Je tente de la rassurer comme je le peut mais je remarque bien qu'elle en perd de plus en plus. Son oreiller s'en retrouve couvert le matin.
- Bien sûr que ça se voit, regarde ! dit-elle en penchant la tête en avant en arrivant à ma hauteur. On dirait que ma raie s'élargit, je perds mes cheveux sur le dessus.
- Oui, c'est vrai. Si tu veux on ira acheter des bandeaux et cet hiver tu pourras porter des bonnets.
Florence relève la tête et ses yeux d'un vert émeraude ne m'ont jamais parus aussi triste, sauf à la suite du décès de sa mère.
- Je pensais me les couper courts et quand le moment sera venu, je préférerais porter un perruque. Je sais que ce n'est pas donné mais...
- Tout ce que tu voudras mon amour, la coupé-je. C'est déjà difficile donc si ça peut t'aider je n'y voit aucuns inconvénients.
Elle exquise un léger sourire et se blottie dans le creux de mes bras.
Florence a toujours été mon roc, mon point d'encrage, mais ces dernières semaines, elle semble si frêle, si fragile que j'ai l'impression de me perdre également.
- Demain j'ai rendez-vous avec la psychologue de l'hôpital, si tu souhaites m'accompagner, tu peux, lance-t-elle.
Notre médecin traitant m'a arrêté pour que je puisse rester auprès de Florence et la soutenir dans cette épreuve.
- Merci mais tu sais très bien ce que j'en pense. Si toi ça t'aide tant mieux mais ne m'impose pas ça.
- Bien, bien, j'ai compris mais qui ne tente rien n'a rien.
Elle m'embrasse et moule son corps contre le mien. Je stope là notre étreinte et décide d'aller courir pour m'apaiser.
Je file dans notre chambre à l'étage pour enfiler une tenue plus adéquat pour faire mon sport. Ça faisait des années que je n'avais pas couru et de savoir ma femme malade me met tellement en rogne, que c'est pour moi un moyen d'extérioriser.
Pas besoin de ces psys à la con, pensé-je.

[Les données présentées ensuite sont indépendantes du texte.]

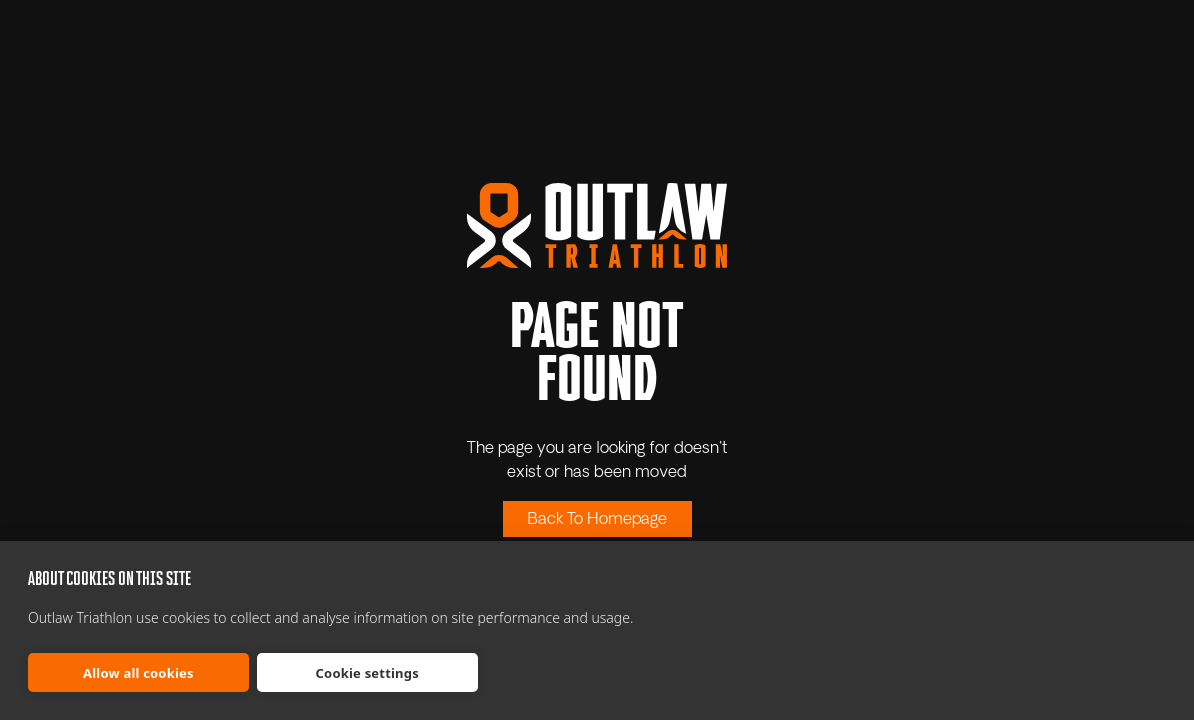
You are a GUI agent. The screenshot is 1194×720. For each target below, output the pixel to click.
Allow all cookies (138, 673)
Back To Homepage (597, 520)
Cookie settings (367, 673)
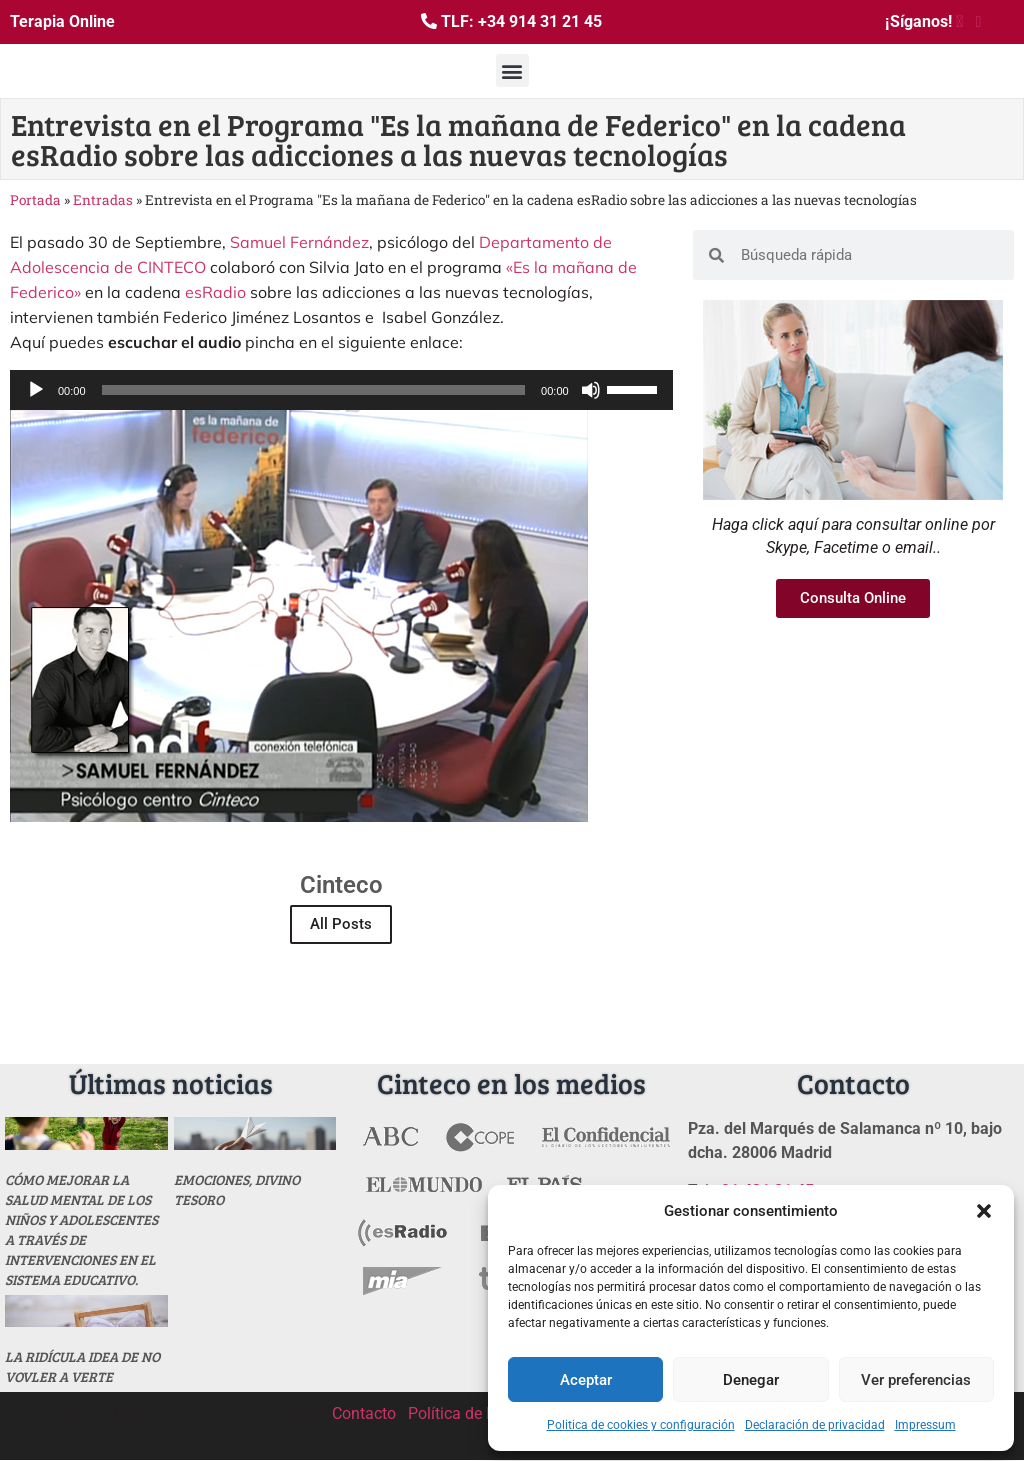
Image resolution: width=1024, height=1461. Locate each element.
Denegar (751, 1380)
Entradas (103, 200)
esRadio (215, 292)
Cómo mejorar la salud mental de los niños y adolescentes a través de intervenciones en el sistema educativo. (81, 1229)
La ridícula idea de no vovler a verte (82, 1366)
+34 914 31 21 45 (540, 21)
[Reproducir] (36, 390)
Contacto (364, 1413)
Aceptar (586, 1380)
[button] (984, 1211)
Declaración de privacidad (815, 1425)
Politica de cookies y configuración (641, 1425)
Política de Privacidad (484, 1413)
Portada (35, 200)
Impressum (925, 1425)
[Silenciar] (591, 390)
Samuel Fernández (299, 242)
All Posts (341, 924)
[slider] (314, 390)
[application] (341, 390)
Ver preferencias (916, 1380)
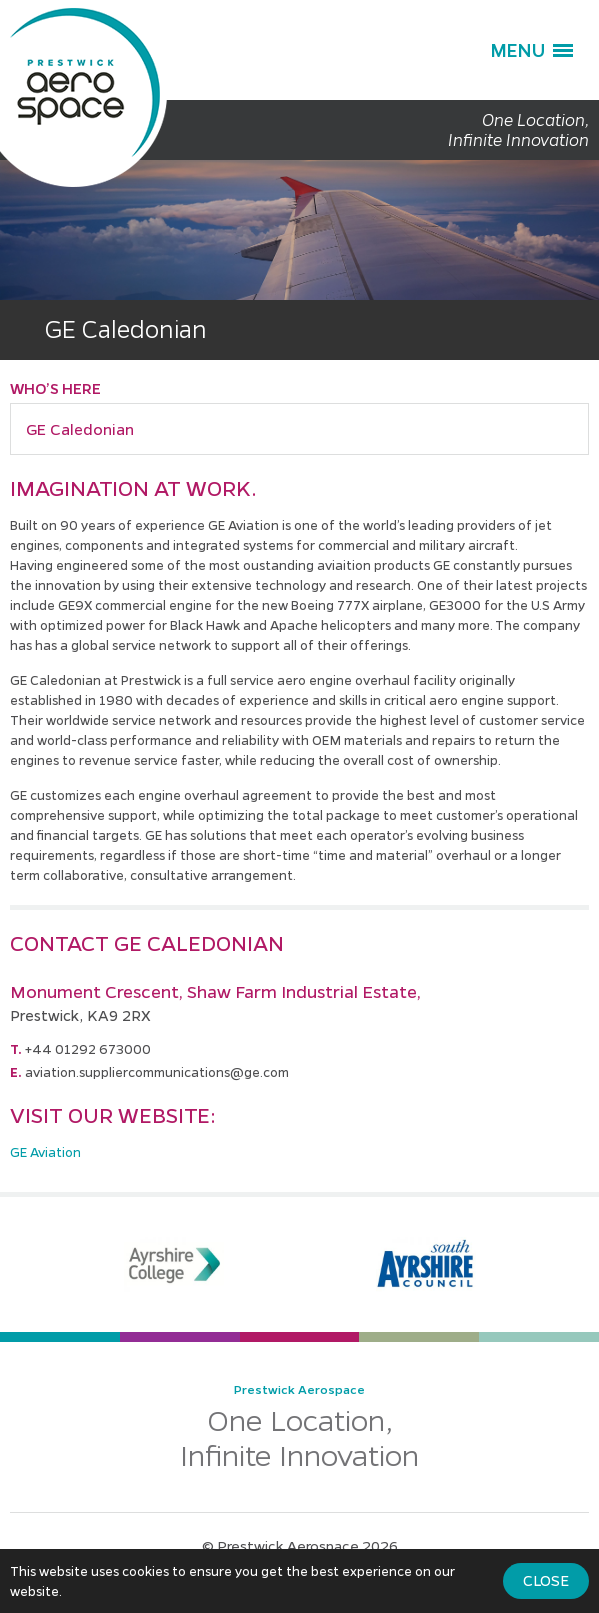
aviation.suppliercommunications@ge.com (157, 1071)
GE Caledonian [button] (80, 429)
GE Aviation (45, 1151)
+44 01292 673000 (88, 1048)
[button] (531, 50)
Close (546, 1580)
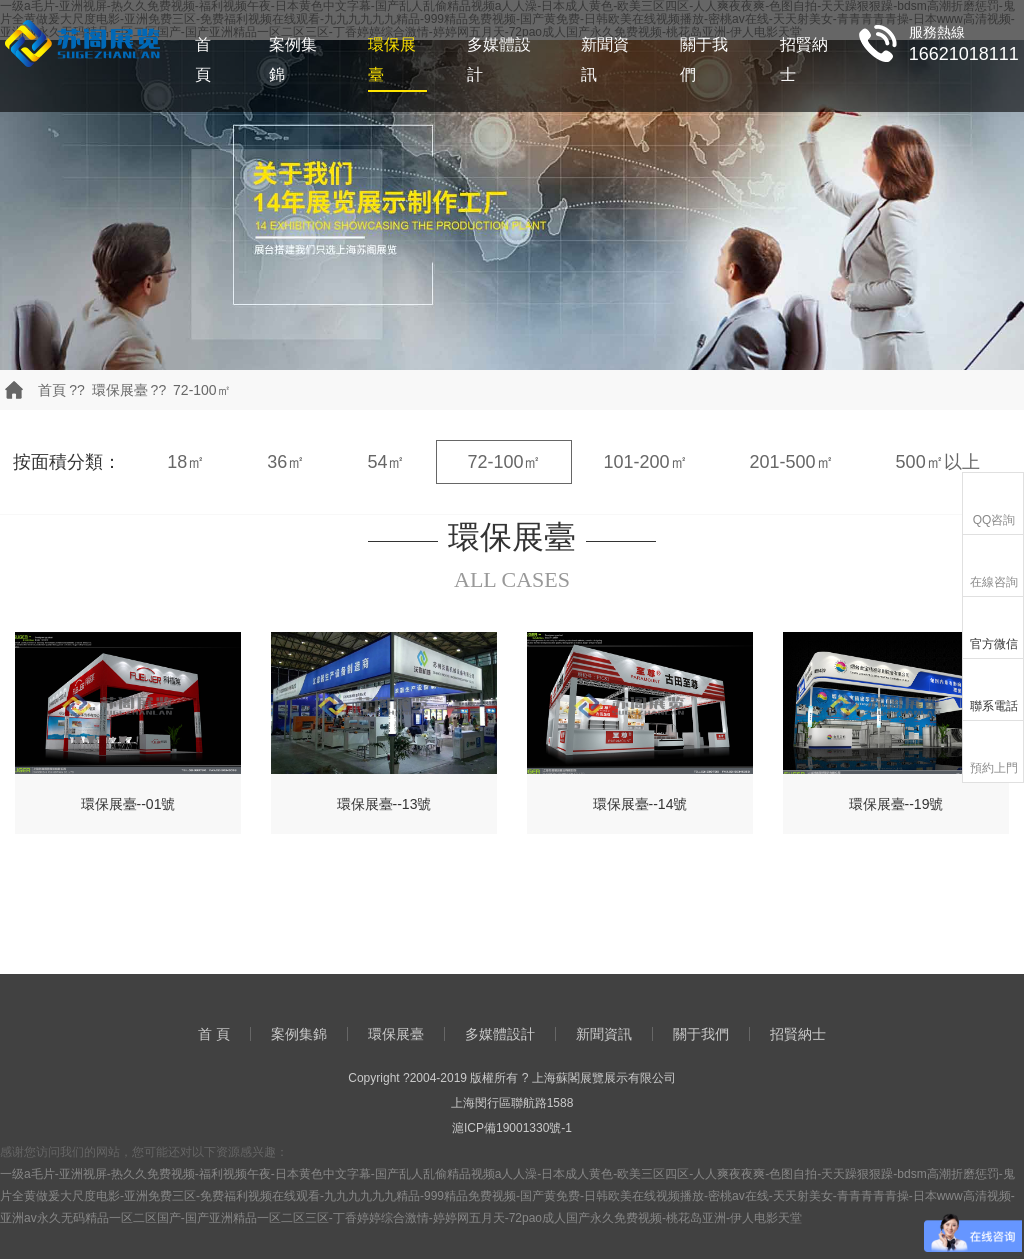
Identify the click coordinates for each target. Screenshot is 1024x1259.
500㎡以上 (938, 462)
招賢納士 (804, 59)
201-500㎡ (792, 462)
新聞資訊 (605, 59)
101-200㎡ (645, 462)
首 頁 (203, 59)
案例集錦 (293, 59)
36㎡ (286, 462)
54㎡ (386, 462)
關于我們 (704, 59)
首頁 (52, 390)
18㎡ (186, 462)
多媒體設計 (499, 59)
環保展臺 (392, 59)
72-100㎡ (202, 390)
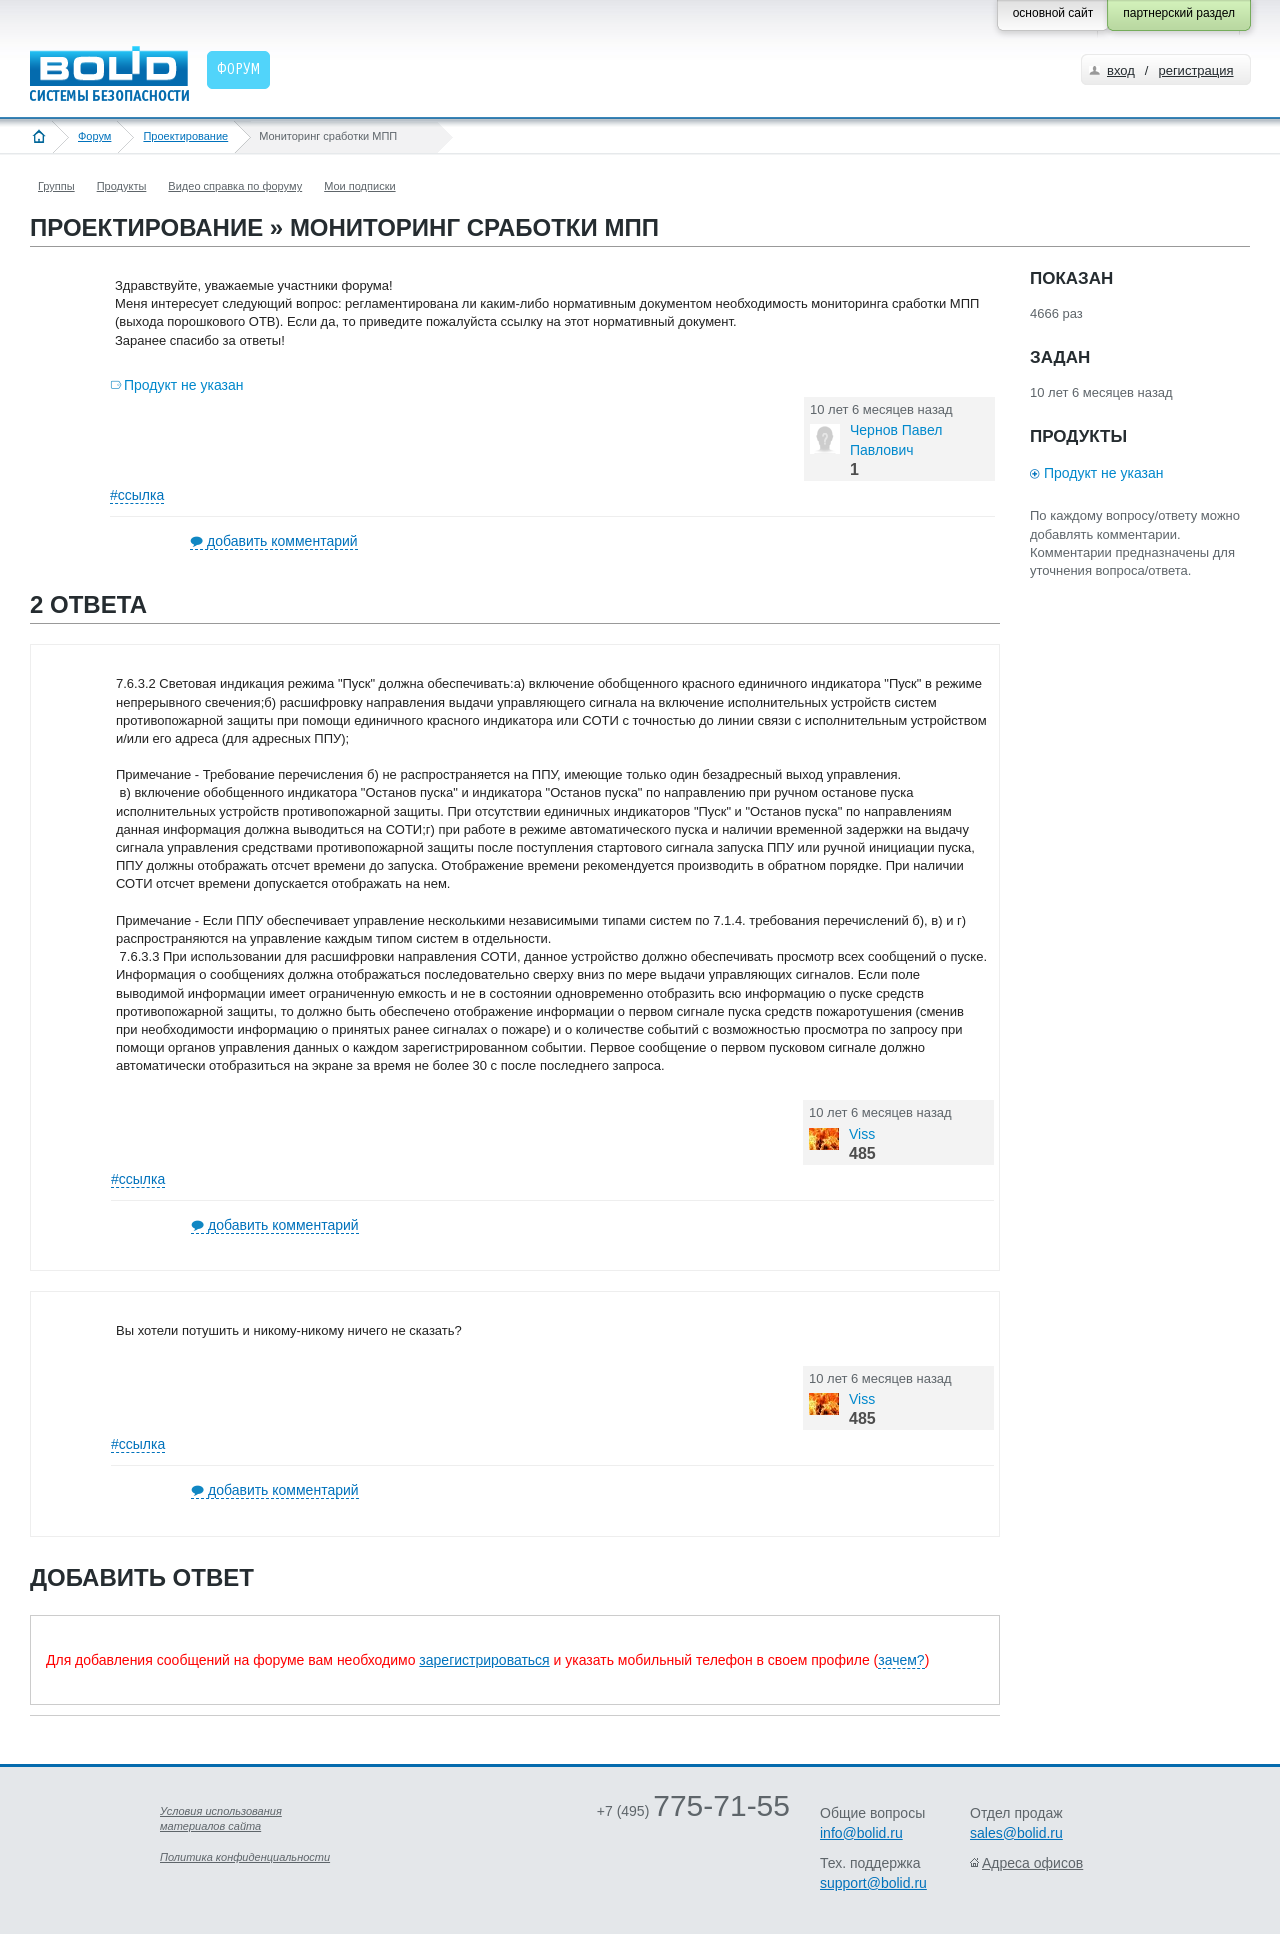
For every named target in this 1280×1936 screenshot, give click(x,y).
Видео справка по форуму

Pourquoi aller discuter avec quelqu'un qui de toute façon ne changera en rien cette situation. Pourquoi vouloir apaiser cette haine ? C'est elle qui me permet de continuer à me battre, de ne pas baisser les bras et surtout de ne pas me voiler la face ! Oui, cette maladie est une fourbe, qui s'attaque lorsqu'on s'y attend le moins, et qui à la moindre faiblesse gagnera du terrain.

***

Les journées défilent et Florence continue son traitement de chimiothérapie. Ses cheveux tombent de plus en plus et elle le vit atrocement mal. J'ai appelé pour elle un perruquier qui doit arriver d'une minute à l'autre.
- Pas trop stressée mon coeur ? Je suis sûr que ta nouvelle coupe te plaira!
J'essaie d'être le plus diplomate possible, elle qui a toujours aimé ses cheveux longs, va les couper courts et choisir sa future perruque. Une étape autant importante qu'angoissante.
- Oui, j'ai mal au ventre, se confesse t-elle.
Elle torture ses pauvres phalanges et regarde la porte apeurée comme si celle-ci allait s'ouvrir sur le diable en personne.
Je tapote ma cuisse et l'appelle.
- Viens là.
Elle s'asseoit sur moi et passe les bras autour de ma nuque.
- Cette coupe t'iras bien, tu verras les enfants te le diront aussi ce soir.
Nous sommes interrompus par la sonnette du portail.
- L'heure a sonné ! lance t-elle en se dirigeant vers l'entrée pour ouvrir.
Elle ouvre la porte sur une homme d'environ notre âge. Il nous salue et je me rends en cuisine pour nous préparer un bon café.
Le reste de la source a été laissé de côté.